┏━━

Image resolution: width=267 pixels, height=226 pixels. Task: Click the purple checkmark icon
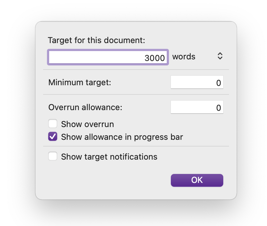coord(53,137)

┗━━
┏━━

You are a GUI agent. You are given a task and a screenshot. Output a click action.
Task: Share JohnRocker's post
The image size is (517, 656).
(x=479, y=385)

┗━━

__The problem__:
Convert the stretch from the line containing "You are a GUI" through the line containing "(x=479, y=385)" into a Markdown table with the columns n and Line, one row per line, blank lines omitted.

__Response to the task__:
| n | Line |
|---|---|
| 1 | You are a GUI agent. You are given a task and a screenshot. Output a click action. |
| 2 | Task: Share JohnRocker's post |
| 3 | The image size is (517, 656). |
| 4 | (x=479, y=385) |